- Quoted passage:
_ _ _ _

Thorns FC: Impressions from the “first ever draw”

Chris has already done such a fine job with his match report of the 1-1 draw that the Portland Thorns FC scratched out against Kansas City FC that I just thought I’d add some of my impressions of the gamecast and the game itself.

I should say up front  that I missed a sizeable portion of the second half from pure frustration; I was cooking with the live-feed on my wife’s tablet perched on the kitchen window and the buffering had become so slow that I shut the thing off to concentrate on preparing the miso butter for the asparagus.  I turned it back on in the 60th minute in time to see the final half hour of the match.  Chris says the Thorns improved in the second half, though, so I’ll take his word for it.

But I did want to add my takeaways from the broadcast.

1.  For all that I’ve heard Portlanders complain about the Timbers broadcast announcers I can’t say that I really pay much attention to them.

The KCFC announcer Sean Wheelock was impossible not to pay attention to.

Was it his constant reminders of the historical importance of the occasion – did you know that the match was the first ever  in the NWSL?  Sean reminded us of every first ever – first ever goal (by KC’s Cuellar) and first ever PK; Sean even informed us that Emilee O’Neill was the first ever substitution in the NWSL.  For all I know Sean mentioned the first ever use of Magic Spray for the first ever injury.  The live feed wasn’t so great that I couldn’t have missed it.

Wheelock had several more of these catchphrases.  By the 80th minute my children were both using “but we play on…” as a description for not getting booked for quarreling with each other or leaving the top off the milk jug.  And when Nitty the Cat batted her catnip mouse off the sofa she was said to have played “a long searching ball.”

Wheelock’s partner seemed to be some sort of KCFC player or coach but she said so little I couldn’t even learn her name; it was all Sean and his first evers.  As much footy as I watch I don’t often think about announcers but after Sean & Co. I’ve revised my opinion; they need to be like officials – if they’re doing their jobs right you shouldn’t even notice that they’re there.  Are you reading this, Thorns?  I hope so.

2.  As for the match itself, well; KC is a damn good team, and Renae Cuellar is a load.  I’d heard that they had been touted as potentially the best balanced and organized team in the NWSL and tonight they looked it.  The good stuff I saw for the Thorns is that the gals earned a point on the road.  And, well…that’s the bulk of the good news.  The first half was just ugly for PTFC; lots of missed passes, little attack, and several scary moments on defense.

Well, as Chris said, the team tightened up a bit in the second half.  But over the match KCFC imposed their pressing style on the Thorns, disrupted our attack thoroughly, were typically able to pass through the Thorns defense when they needed to, and were visibly the better team on the night.

_ _ _ _

(Word and element location data)
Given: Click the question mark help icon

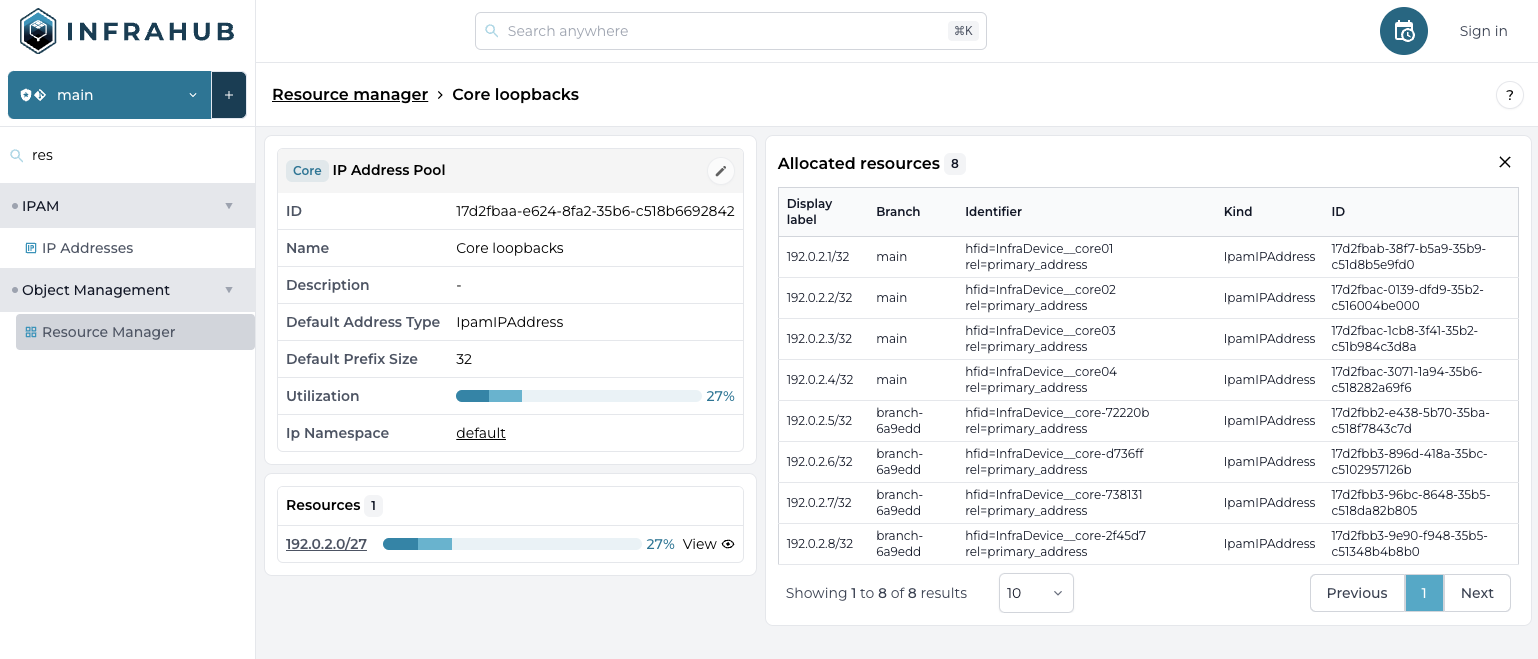Looking at the screenshot, I should pos(1509,95).
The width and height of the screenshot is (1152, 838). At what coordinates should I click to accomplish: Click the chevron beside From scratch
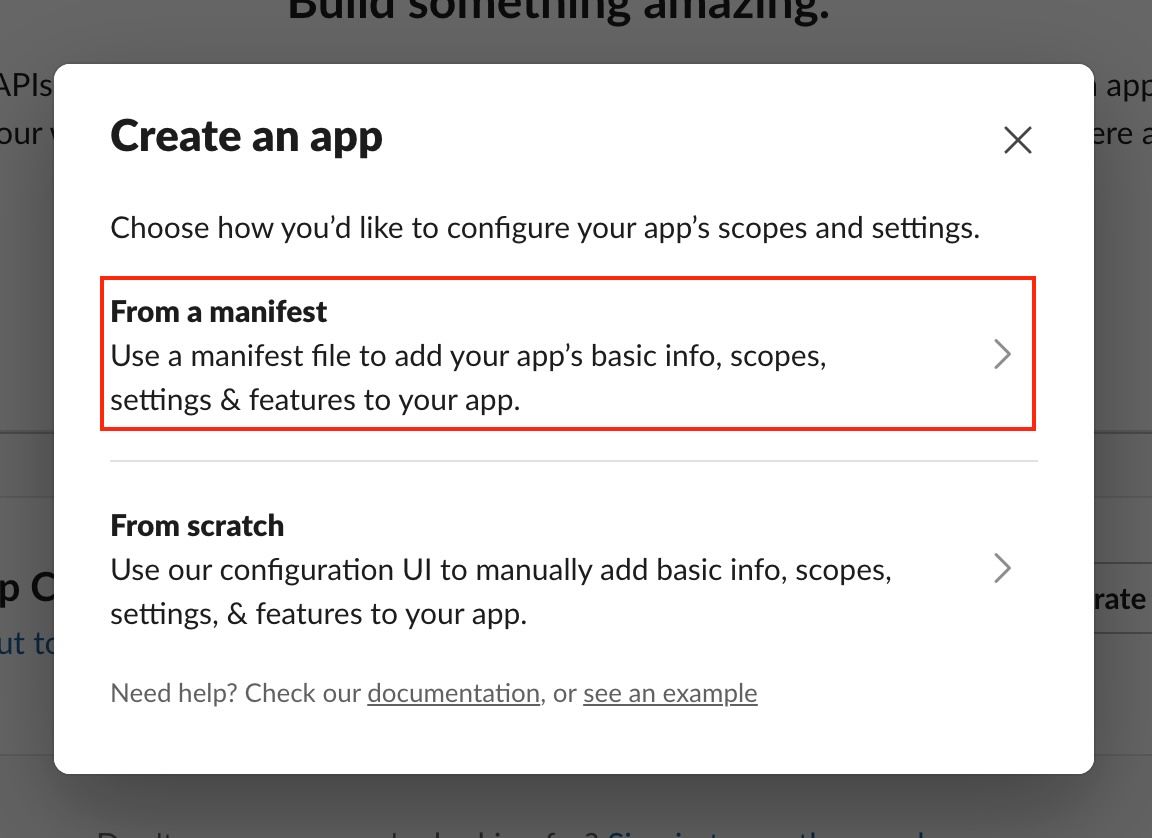pos(1002,568)
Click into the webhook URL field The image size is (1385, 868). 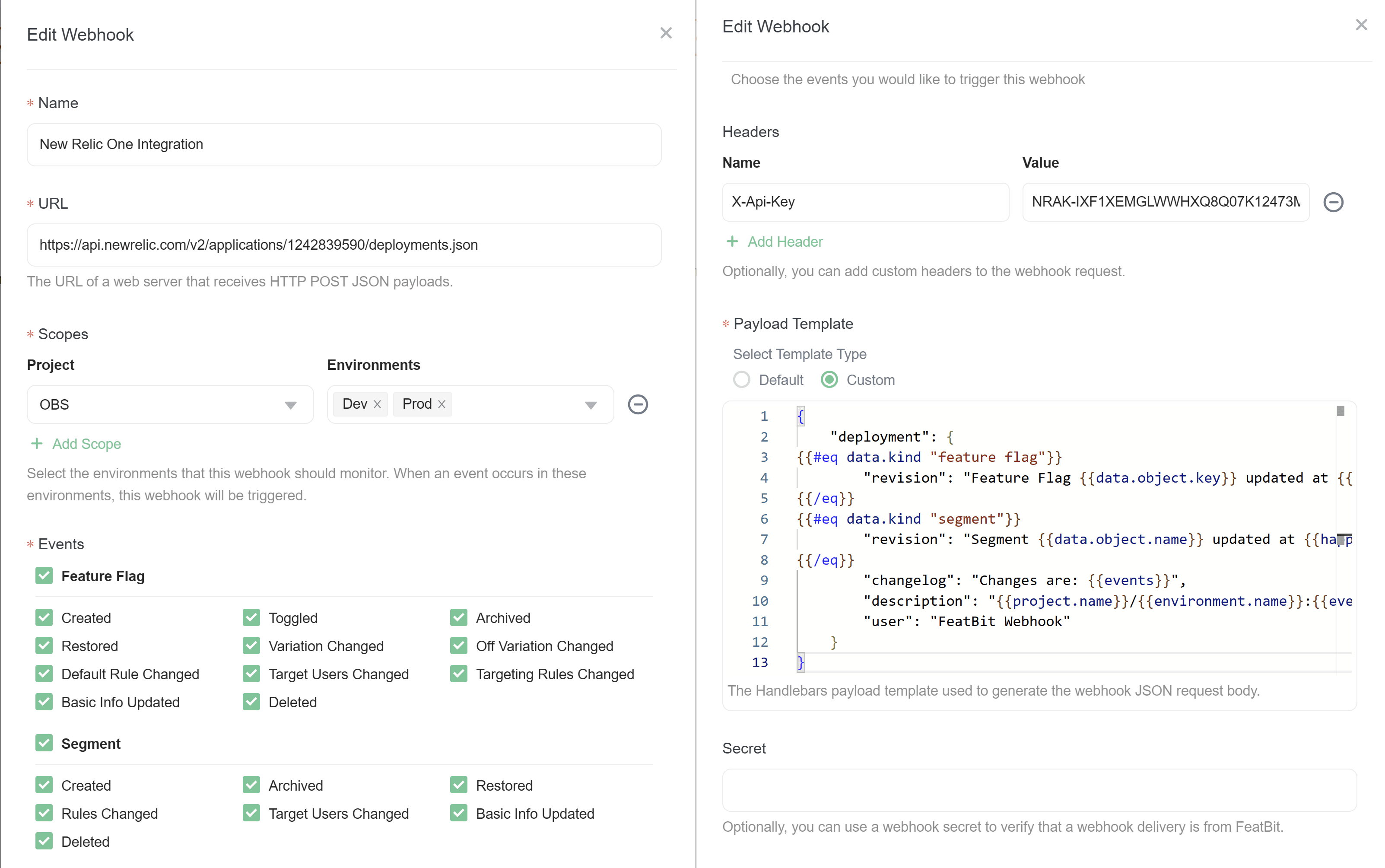(344, 245)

_ _ _ _

- Exercises:
1. In the post about the Thorns FC draw, who scored the first goal of the match?
2. Using the post about the Thorns FC draw, explain why the writer missed a large part of the second half.
3. Carry on the post about the Thorns FC draw from its last sentence.

- Outputs in order:
1. Kansas City's Cuellar scored it.

2. The writer was cooking while the live feed played on a tablet on the kitchen window, and the buffering became so slow that the writer shut it off to concentrate on making miso butter for the asparagus. The writer turned it back on in the 60th minute and saw the final half hour.

3.
KCFC completely dominated the Thorns midfield.  Angie Kerr, who looked so composed and resourceful against University of Portland, was not effective.  Far too many passes went astray, or directly to someone in a blue jersey.   The Thorns midfield looked poorly organized, scattered and out of synch for much of the match.

KCFC marked the Thorns forwards relentlessly,  too, and the result was next to no space for the frontrunners Sinclair and Morgan.  Sinclair was reduced to retreating back past midfield in an attempt to gain possession.  After Foxhoven came on for Kerr at 63′ the Thorns had better run of play but the Attack did not look especially dangerous at any time tonight.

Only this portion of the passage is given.